Project Title: Airbnb Data Pipeline with dbt

This project uses dbt to extract, transform, and load Airbnb data from public data sources. The goal is to create a reliable and maintainable data pipeline used by BI tools and other analysts.

graph

Data Sources

  • Airbnb Data : This s3 bucket contains all the files used in this project.

Schema

Tools Used

This project uses the following tools:

  • Dbt (Data Build Tool): A popular open-source tool for creating data pipelines that is built on top of SQL
  • Snowflake: A cloud data warehousing platform that is used to store and manage the data
  • GitHub: A web-based hosting service for version control and collaboration
  • Dbt-expectation library package
  • Dbt_utils package

Project Structure

All your files and folders are presented as a tree in the file explorer.
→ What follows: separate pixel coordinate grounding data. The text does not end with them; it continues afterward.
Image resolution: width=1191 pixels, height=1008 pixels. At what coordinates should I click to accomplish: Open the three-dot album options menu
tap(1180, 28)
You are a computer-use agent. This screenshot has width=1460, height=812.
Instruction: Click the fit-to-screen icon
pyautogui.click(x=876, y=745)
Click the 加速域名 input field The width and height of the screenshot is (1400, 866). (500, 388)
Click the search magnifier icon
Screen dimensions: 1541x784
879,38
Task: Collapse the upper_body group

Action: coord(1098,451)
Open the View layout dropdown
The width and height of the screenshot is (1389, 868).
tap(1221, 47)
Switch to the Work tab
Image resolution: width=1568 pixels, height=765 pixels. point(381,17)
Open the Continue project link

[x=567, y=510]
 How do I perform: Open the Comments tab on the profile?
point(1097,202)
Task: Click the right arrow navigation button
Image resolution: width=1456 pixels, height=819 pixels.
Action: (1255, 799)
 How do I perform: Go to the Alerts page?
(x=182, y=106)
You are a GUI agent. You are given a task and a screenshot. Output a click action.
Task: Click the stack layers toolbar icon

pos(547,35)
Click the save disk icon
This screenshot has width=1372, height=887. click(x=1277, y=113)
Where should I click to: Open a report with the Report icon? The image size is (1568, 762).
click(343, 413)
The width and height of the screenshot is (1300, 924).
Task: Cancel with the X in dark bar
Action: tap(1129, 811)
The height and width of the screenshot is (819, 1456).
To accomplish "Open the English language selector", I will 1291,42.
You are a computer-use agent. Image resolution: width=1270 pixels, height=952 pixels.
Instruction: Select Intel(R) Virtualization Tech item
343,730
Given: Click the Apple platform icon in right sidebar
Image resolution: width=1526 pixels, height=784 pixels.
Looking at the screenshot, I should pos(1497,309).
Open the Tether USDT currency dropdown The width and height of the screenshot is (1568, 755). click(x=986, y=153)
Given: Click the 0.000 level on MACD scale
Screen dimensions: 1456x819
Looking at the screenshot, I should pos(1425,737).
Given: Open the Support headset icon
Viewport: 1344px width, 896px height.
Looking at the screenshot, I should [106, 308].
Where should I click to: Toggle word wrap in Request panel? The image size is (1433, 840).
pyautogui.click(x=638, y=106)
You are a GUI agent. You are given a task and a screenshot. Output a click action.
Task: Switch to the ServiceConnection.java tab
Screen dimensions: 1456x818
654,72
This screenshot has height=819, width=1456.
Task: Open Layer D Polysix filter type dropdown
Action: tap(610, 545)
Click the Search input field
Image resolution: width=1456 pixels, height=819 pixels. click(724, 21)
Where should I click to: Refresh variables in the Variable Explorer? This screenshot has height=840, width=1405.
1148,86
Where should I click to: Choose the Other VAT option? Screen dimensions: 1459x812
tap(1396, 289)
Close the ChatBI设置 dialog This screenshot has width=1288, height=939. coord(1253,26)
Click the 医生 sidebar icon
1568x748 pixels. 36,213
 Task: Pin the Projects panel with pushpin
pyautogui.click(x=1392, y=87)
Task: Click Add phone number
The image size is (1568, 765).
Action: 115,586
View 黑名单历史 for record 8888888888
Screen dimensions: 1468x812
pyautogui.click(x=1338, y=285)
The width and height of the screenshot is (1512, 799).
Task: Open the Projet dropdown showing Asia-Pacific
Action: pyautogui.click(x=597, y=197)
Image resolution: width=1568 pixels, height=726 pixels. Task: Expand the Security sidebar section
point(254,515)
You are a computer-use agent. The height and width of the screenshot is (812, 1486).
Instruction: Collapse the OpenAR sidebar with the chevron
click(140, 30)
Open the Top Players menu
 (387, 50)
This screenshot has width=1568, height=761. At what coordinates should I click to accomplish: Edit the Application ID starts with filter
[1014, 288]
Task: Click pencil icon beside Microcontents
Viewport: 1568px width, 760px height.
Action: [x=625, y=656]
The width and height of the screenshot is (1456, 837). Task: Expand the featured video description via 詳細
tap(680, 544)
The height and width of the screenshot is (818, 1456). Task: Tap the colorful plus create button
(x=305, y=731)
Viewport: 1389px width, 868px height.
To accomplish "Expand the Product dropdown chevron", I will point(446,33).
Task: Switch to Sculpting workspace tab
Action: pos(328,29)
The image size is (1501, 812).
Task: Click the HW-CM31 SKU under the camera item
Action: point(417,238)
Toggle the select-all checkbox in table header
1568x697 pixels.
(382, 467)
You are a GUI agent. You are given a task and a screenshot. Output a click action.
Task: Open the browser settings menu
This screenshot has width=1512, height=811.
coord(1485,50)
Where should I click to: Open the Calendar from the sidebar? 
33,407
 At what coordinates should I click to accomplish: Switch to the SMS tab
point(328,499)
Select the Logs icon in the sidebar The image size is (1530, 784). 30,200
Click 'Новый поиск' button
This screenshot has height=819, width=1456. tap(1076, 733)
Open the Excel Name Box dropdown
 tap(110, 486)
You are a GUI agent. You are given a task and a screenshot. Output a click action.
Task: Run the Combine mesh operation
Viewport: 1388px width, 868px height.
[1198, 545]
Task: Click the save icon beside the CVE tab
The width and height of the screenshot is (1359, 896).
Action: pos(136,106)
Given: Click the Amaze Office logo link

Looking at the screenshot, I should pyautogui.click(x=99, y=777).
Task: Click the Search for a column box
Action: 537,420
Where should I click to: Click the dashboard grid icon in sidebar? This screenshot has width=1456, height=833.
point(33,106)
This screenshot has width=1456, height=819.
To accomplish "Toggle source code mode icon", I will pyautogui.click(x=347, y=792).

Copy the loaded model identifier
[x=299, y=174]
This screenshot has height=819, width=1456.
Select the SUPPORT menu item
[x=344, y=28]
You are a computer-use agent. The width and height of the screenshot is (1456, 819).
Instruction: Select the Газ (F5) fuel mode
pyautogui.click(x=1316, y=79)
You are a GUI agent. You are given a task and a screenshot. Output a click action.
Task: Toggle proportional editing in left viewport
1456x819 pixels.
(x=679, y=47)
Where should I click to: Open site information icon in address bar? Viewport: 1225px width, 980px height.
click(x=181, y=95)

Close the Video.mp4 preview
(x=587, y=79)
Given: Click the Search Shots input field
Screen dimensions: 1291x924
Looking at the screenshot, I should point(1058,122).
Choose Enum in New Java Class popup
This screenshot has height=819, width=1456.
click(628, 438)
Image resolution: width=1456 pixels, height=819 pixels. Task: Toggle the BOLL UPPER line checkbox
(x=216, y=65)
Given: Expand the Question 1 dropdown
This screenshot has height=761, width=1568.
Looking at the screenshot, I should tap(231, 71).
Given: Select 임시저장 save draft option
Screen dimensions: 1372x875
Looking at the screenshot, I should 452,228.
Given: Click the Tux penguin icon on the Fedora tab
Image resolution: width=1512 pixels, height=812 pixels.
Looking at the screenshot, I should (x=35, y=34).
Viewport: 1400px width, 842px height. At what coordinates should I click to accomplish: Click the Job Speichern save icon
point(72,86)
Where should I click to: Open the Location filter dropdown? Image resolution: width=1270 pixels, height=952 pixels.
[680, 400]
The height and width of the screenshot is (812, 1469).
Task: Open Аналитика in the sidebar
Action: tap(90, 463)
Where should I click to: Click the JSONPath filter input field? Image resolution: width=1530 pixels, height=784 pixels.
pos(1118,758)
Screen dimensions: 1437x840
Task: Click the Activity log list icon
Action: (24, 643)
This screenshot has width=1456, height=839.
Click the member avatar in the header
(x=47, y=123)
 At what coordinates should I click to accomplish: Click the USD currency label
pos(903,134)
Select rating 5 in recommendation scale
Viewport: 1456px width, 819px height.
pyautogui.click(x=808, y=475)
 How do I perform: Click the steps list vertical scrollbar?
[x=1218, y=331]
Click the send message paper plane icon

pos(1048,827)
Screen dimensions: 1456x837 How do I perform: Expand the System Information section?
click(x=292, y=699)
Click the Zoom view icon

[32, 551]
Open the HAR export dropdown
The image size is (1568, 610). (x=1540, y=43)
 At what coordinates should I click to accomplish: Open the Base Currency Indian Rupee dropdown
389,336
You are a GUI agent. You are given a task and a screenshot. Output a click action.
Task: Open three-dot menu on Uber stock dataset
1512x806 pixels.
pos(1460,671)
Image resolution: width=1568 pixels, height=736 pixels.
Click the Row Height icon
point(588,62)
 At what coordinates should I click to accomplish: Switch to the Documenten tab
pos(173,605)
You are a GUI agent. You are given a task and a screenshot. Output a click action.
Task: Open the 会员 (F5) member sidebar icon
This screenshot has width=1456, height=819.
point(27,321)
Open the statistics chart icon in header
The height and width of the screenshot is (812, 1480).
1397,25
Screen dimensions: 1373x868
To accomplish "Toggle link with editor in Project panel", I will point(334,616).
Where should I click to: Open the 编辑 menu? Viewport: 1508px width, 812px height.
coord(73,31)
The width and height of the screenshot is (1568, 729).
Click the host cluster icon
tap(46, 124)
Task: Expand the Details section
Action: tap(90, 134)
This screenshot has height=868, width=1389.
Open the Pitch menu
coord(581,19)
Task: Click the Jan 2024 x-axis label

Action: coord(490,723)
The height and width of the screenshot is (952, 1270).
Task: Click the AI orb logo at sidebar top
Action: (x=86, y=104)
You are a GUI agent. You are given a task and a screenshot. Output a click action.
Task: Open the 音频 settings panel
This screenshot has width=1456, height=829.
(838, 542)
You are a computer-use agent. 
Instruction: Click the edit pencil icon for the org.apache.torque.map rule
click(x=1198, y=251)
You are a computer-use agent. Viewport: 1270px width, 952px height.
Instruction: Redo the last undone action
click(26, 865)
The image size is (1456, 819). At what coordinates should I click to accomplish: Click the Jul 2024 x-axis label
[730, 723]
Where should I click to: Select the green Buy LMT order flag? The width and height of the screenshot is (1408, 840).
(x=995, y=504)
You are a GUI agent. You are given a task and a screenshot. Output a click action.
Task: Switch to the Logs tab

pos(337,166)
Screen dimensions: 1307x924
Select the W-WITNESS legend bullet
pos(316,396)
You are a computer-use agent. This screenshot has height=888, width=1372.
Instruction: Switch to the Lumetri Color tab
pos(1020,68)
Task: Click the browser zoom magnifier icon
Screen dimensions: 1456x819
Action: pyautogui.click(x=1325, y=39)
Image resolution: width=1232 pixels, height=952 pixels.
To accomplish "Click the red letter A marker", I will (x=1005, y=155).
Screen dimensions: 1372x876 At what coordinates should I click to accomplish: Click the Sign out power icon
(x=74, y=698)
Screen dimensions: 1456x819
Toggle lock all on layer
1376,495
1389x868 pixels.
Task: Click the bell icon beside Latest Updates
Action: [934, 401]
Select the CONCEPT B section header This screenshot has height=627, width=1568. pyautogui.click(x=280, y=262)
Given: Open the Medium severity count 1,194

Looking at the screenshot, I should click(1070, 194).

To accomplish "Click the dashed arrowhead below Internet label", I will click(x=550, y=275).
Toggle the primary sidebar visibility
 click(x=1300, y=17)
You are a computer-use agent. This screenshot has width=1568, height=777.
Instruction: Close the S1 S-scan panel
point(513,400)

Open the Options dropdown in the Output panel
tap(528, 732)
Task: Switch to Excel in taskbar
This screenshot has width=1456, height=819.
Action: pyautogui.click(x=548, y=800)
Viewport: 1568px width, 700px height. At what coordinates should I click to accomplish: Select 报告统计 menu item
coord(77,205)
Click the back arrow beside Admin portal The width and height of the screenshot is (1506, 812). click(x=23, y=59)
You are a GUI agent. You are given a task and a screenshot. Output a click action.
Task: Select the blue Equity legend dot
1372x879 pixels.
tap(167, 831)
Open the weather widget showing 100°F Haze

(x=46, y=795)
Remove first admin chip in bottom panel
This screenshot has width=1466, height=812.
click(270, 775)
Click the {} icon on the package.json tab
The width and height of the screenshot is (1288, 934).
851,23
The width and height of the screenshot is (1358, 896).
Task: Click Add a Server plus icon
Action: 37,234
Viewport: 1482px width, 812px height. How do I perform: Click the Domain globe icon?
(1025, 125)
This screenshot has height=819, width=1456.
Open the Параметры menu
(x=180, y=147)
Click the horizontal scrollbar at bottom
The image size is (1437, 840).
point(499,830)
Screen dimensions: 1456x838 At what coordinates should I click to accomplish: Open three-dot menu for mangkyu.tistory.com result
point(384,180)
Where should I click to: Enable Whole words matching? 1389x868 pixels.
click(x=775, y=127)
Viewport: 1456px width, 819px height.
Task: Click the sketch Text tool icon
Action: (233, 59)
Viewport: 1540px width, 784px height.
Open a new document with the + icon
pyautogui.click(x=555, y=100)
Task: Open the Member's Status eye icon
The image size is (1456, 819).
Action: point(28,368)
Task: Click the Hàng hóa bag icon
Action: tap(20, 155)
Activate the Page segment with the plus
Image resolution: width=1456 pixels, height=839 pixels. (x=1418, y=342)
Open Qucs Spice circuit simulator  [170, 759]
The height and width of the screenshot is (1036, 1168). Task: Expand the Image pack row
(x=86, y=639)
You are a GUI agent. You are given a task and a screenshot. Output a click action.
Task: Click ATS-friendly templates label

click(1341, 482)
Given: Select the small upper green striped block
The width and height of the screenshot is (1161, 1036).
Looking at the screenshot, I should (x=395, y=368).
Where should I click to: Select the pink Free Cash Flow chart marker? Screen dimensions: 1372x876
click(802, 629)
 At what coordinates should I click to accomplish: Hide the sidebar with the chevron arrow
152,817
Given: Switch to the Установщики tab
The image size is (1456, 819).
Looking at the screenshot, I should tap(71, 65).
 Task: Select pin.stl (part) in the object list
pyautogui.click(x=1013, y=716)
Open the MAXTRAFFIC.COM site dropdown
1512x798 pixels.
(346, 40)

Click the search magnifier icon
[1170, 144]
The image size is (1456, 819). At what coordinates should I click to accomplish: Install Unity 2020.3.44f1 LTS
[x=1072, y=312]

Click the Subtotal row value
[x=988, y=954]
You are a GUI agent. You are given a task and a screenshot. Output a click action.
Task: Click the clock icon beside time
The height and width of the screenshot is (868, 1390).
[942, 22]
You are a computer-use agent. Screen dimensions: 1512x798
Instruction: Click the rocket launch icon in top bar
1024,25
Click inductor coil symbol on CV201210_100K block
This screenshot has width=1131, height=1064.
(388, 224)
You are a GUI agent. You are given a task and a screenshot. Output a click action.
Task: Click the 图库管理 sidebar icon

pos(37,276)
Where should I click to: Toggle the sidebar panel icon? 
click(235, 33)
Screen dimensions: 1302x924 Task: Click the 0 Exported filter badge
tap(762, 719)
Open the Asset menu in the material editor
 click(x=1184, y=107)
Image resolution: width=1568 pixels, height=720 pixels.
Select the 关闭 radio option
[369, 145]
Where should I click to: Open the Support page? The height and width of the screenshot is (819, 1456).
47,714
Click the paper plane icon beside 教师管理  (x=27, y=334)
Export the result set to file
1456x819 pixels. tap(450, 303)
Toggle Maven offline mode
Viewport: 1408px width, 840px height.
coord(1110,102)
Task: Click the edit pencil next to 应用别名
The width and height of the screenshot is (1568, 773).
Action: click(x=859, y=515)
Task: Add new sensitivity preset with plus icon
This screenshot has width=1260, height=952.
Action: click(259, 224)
You can switch from one to another by clicking a file in the tree.

Project Structure

The project is structured as follows:

├── analyses ├── macros ├── models ├── packages.yml ├── README.md ├── seeds ├── snapshots └── tests

  • seed/: Contains the raw data to be uploaded to
  • models/: Contains the SQL models for the data pipeline
  • analysis/: Contains any analysis files or scripts
  • macros/: Contains any custom macros used in the models
  • packages.yml: Contains external dependencies added to dbt
  • tests: Contains model tests for different models
  • `snapshot: contains snapshot data on the listings table
  • README.md: The file you're currently reading!

Pipeline Overview

  1. Extract: Raw Airbnb data is extracted from the amazone s3 puplic bucket and stored in the models/src/ folder.
  2. Transform: The raw data is transformed into a format that is more suitable for analysis and stored in the models/dim folder.
  3. Load: The transformed data is loaded into the Snowflake data warehouse and stored in the models/dim folder.
  4. Analyze: The data is analyzed using SQL queries and visualizations.

How to Run

To run the pipeline, follow these steps:

  1. Clone the repository to your local machine.
  2. Set up a Snowflake account and create a database and schema.
  3. Set up a dbt profile to connect to your Snowflake account.
  4. Run dbt seed to load the raw data into the data/raw folder.
  5. Run dbt run to execute the data pipeline.
  6. Analyze the data using SQL queries or visualizations in the analysis/ folder.

Conclusion

This project demonstrates how dbt can be used to create a reliable and maintainable data pipeline for Airbnb data. With the help of dbt, we were able to easily extract, transform, and load the data into Snowflake, making it easy to analyze and report on.